From Chatbots to Conversational AI


orporations of all sizes have been looking for ways in how to build greater interactions between various stakeholders ranging from employees to customers. With the emergence of Chatbots in 2000’s corporations had a mechanism for undertaking just that. Companies could now adopt nascent natural language technologies to generate traffic, usage and engagement.

The chatbot craze was at its peak just a couple of years back, fueled by Facebook’s announcement of a developer-friendly platform for building them. Soon, toolkits that helped build a bot in five minutes were flooding the market and companies were making new bot announcements at the speed of light. Today, we realize that most of these chatbots were pointless.

Understanding Chatbots

Chatbots are scripted programs usually deployed as an add-on to a business’s website, social media pages or standalone apps. They interact with customers, mimicking an actual person using natural language processing. While chatbots were introduced to offer customers a more personalized interaction compared to catalogues and forms, they followed a linear predefined conversation route.

They could only tackle conversations with an outlined flow- ordering food, making a restaurant reservation etc. Initially successful, underdeveloped and redundant bots that failed as soon as the user deviated from its limited scripted patterns caused the chatbot revolution to meet the same fate as its predecessor. Clearly, chatbots weren’t equipped with the level of comprehension that was required to understand the intricacies of human conversation.

The emergence of conversational AI

With chatbots failing to deliver on expectations, businesses are now turning towards conversational AI platforms, especially those in banking, insurance and telecommunications – industries with complex use cases. This artificial intelligence-driven customer service technology is capable of productive interactions with customers that are human - casual, friendly and relaxed.

Leveraging multiple technological advancements such as speech synthesis, natural language understanding (NLU), machine learning and cognitive technologies, conversational AI can break free from the boundaries of scripted interactions and hold natural conversations with users, replying to queries based on dynamic programming rather than following a script. Such conversationally intelligent chatbots will be able to understand human speech, sense the tone and context, and respond accordingly.
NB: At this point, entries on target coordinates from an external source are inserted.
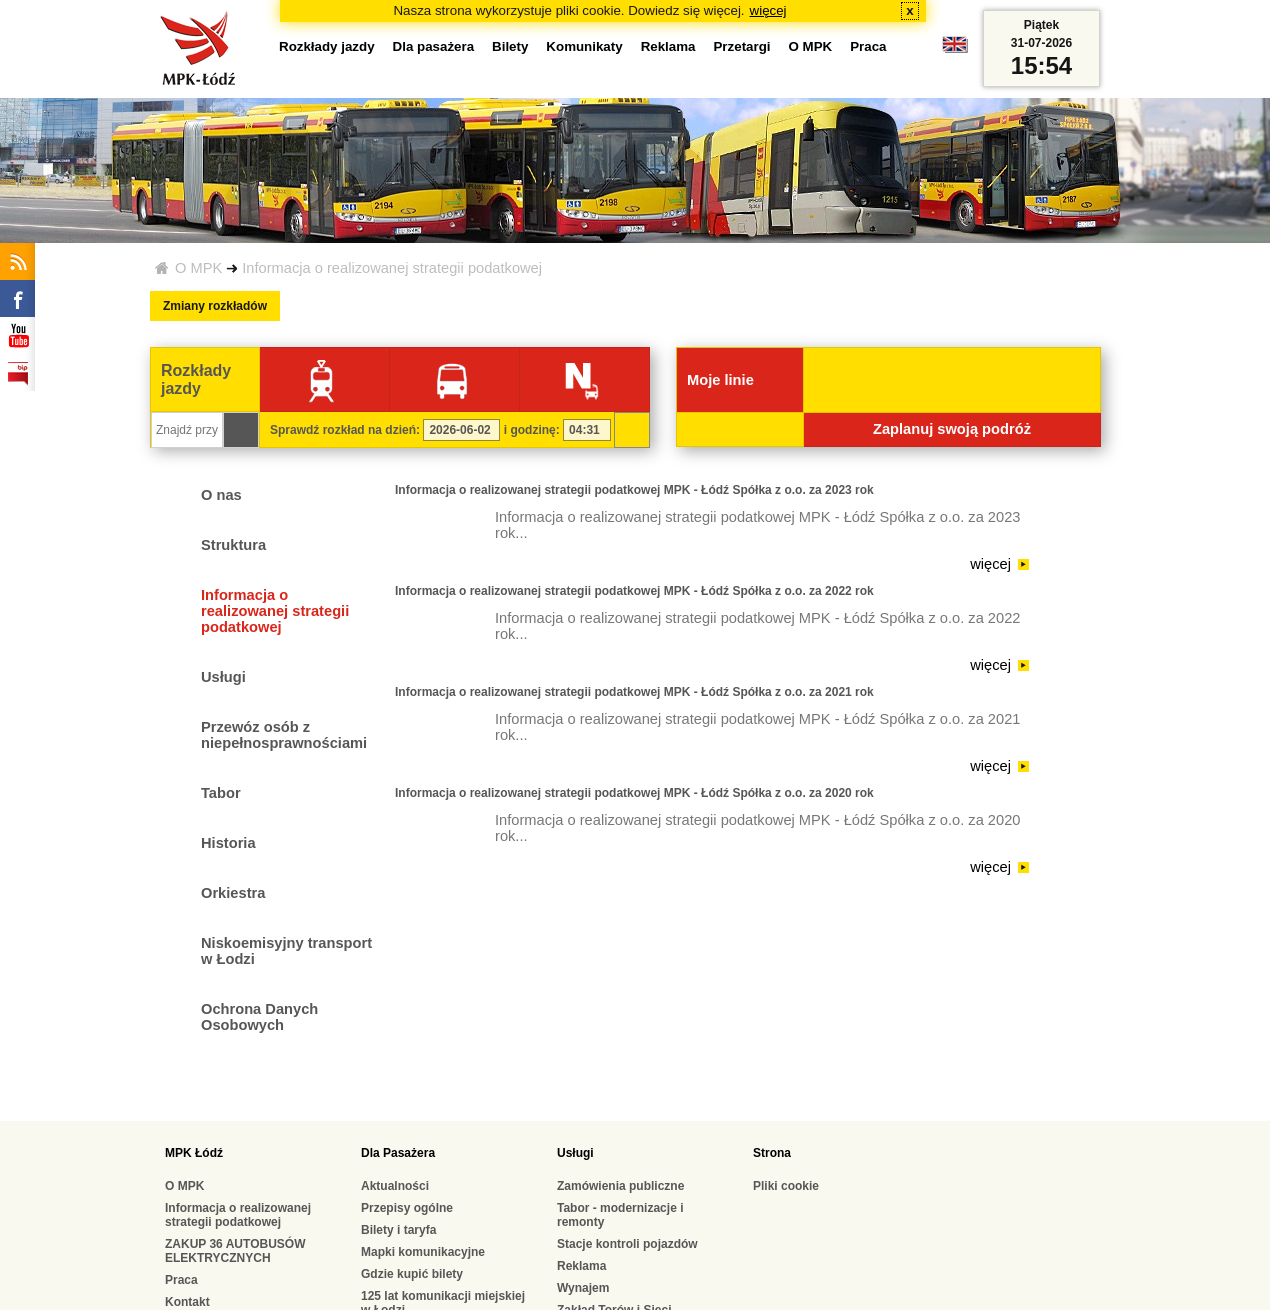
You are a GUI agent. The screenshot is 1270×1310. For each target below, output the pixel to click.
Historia (228, 843)
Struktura (233, 545)
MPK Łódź (194, 1153)
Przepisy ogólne (407, 1208)
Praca (868, 46)
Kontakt (187, 1302)
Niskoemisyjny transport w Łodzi (286, 951)
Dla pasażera (434, 46)
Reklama (668, 46)
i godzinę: (532, 430)
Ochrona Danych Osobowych (259, 1017)
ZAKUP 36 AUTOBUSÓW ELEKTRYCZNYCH (235, 1251)
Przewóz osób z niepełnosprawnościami (284, 735)
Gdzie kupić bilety (412, 1274)
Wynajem (583, 1288)
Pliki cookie (786, 1186)
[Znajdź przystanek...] (187, 430)
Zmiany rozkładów (215, 306)
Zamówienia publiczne (620, 1186)
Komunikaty (584, 46)
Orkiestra (233, 893)
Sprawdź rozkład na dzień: (345, 430)
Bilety (510, 46)
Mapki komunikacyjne (423, 1252)
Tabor (221, 793)
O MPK (198, 268)
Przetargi (741, 46)
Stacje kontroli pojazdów (627, 1244)
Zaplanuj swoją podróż (952, 429)
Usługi (223, 677)
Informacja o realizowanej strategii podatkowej (392, 268)
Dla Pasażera (398, 1153)
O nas (221, 495)
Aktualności (395, 1186)
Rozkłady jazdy (327, 46)
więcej (768, 10)
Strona (772, 1153)
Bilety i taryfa (398, 1230)
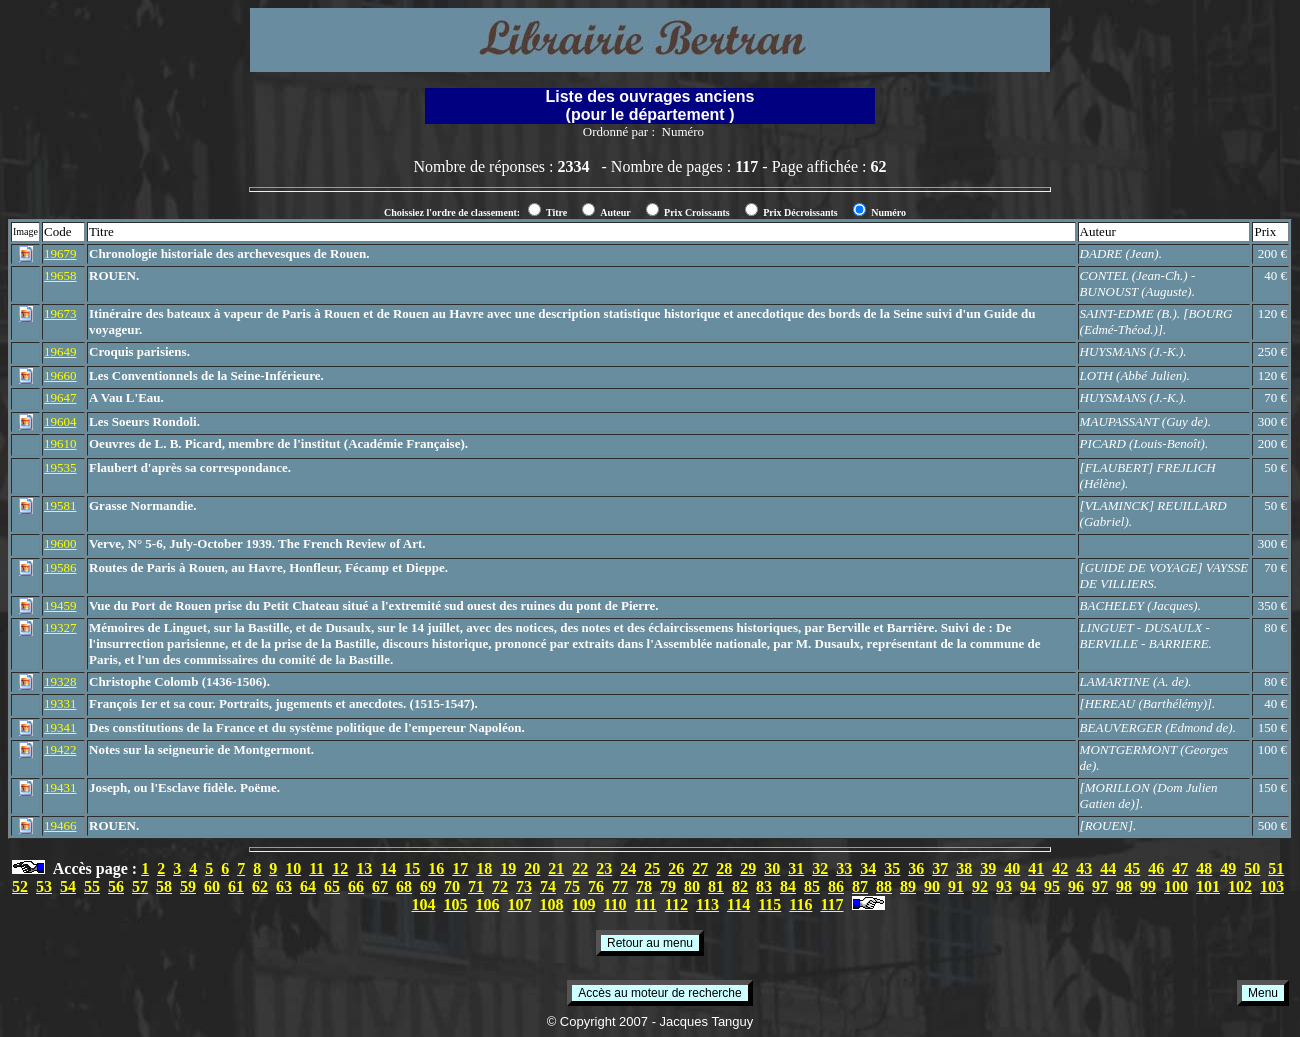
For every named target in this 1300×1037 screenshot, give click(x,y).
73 (524, 886)
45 (1132, 868)
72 (500, 886)
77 (620, 886)
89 (908, 886)
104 (423, 904)
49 (1228, 868)
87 (860, 886)
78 (644, 886)
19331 (60, 703)
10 (293, 868)
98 (1124, 886)
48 (1204, 868)
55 (92, 886)
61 (236, 886)
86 (836, 886)
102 (1240, 886)
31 (796, 868)
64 (308, 886)
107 (519, 904)
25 (652, 868)
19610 (60, 443)
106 (487, 904)
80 (692, 886)
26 (676, 868)
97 (1100, 886)
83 (764, 886)
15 (412, 868)
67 (380, 886)
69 (428, 886)
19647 (60, 397)
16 (436, 868)
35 (892, 868)
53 (44, 886)
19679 (60, 253)
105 (455, 904)
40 (1012, 868)
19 (508, 868)
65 (332, 886)
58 (164, 886)
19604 (60, 421)
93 (1004, 886)
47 (1180, 868)
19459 (60, 605)
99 (1148, 886)
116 (800, 904)
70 (452, 886)
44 (1108, 868)
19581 (60, 505)
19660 (60, 375)
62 (260, 886)
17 (460, 868)
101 (1208, 886)
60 (212, 886)
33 (844, 868)
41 (1036, 868)
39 (988, 868)
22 (580, 868)
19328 (60, 681)
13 (364, 868)
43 (1084, 868)
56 (116, 886)
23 (604, 868)
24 (628, 868)
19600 (60, 543)
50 (1252, 868)
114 (738, 904)
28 (724, 868)
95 (1052, 886)
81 (716, 886)
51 (1276, 868)
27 (700, 868)
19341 (60, 727)
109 (583, 904)
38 (964, 868)
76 (596, 886)
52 (20, 886)
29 (748, 868)
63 (284, 886)
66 (356, 886)
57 (140, 886)
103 (1272, 886)
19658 (60, 275)
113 (707, 904)
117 (831, 904)
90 (932, 886)
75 (572, 886)
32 (820, 868)
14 (388, 868)
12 (340, 868)
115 (769, 904)
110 (614, 904)
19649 (60, 351)
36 (916, 868)
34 (868, 868)
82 (740, 886)
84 (788, 886)
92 (980, 886)
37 (940, 868)
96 (1076, 886)
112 (676, 904)
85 (812, 886)
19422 (60, 749)
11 (316, 868)
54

A modern conversational AI differs from its predecessor in the following ways:

Multichannel: One of the most discerning factors of conversational AI is that it can interact with its user over multiple channels via multiple media such as voice, text or query, compared to chatbots which were solely limited to text chats

Machine Learning: Conversational AI has the ability to learn from past interactions, conversations. The platform uses these learnings to drive the conversation with its user instead of a fixed script

Cognitive Abilities: A conversational AI understands the complications of human conversation - nuances, slangs, mispronunciation, abbreviations - while navigating through communications seamlessly

Retention: The AI platform stores user data and preferences and creates a unique and personalized experience for every user based on their preferences and interaction history. This was beyond the scope of a traditional chatbot

Transaction: Chatbots where intended to act as a bridge between customer and vendor whereas a modern AI platform is equipped to securely and accurately carry out complex transactions such as making a purchase or renewing subscriptions automatically, thus effectively removing the human element from the process

With vastly improved functionalities such as these, conversational AI has seen widespread application across industries. Platforms such as IBM’s Watson, KAI and Google’s Assistant have been evolving each day into more complex systems that might in the future even completely eliminate the need for human interaction in customer service.

AI in different industries

Eliza, one of the first chatbots to be developed, was a computer program that simulated an actual therapy interaction. Developed in 1966, she assumed the role of a psychotherapist, to the extent that many patients believed they were speaking with a human. Following that trend, the development of newer chatbots and presently conversational AI has seen widespread adoption in the healthcare industry. Bots are now used to provide preliminary diagnostics by interacting with patients before they talk to a doctor. They can even monitor the condition of patients under treatment and conduct checkups. These AI platforms are backed by huge datasets of diseases, symptoms and cure as well as diagnostic and medical histories of individual patients, based on which they structure their interactions. In the future, these platforms are expected to monitor and detect health problems automatically and take important medical decisions on the doctor’s behalf.

Not just healthcare, conversational chatbots can engage customers in different industries – banking, insurance etc., improving their experience without the need for a customer support team. Using natural language processing to assess the customer’s requirements, they will also use knowledge management to offer relevant and helpful answers.

Conversational AI in the future

Despite the failure of the chatbot craze, AI technology is making great strides in the business world. Intelligent conversational interfaces offer businesses a simple way to interact with and engage customers, suppliers, and employees. These intelligent assistants learn and continue to evolve each day. In the future, conversational AI will be lapped up by enterprises as its benefits will be recognized by a slew of industries.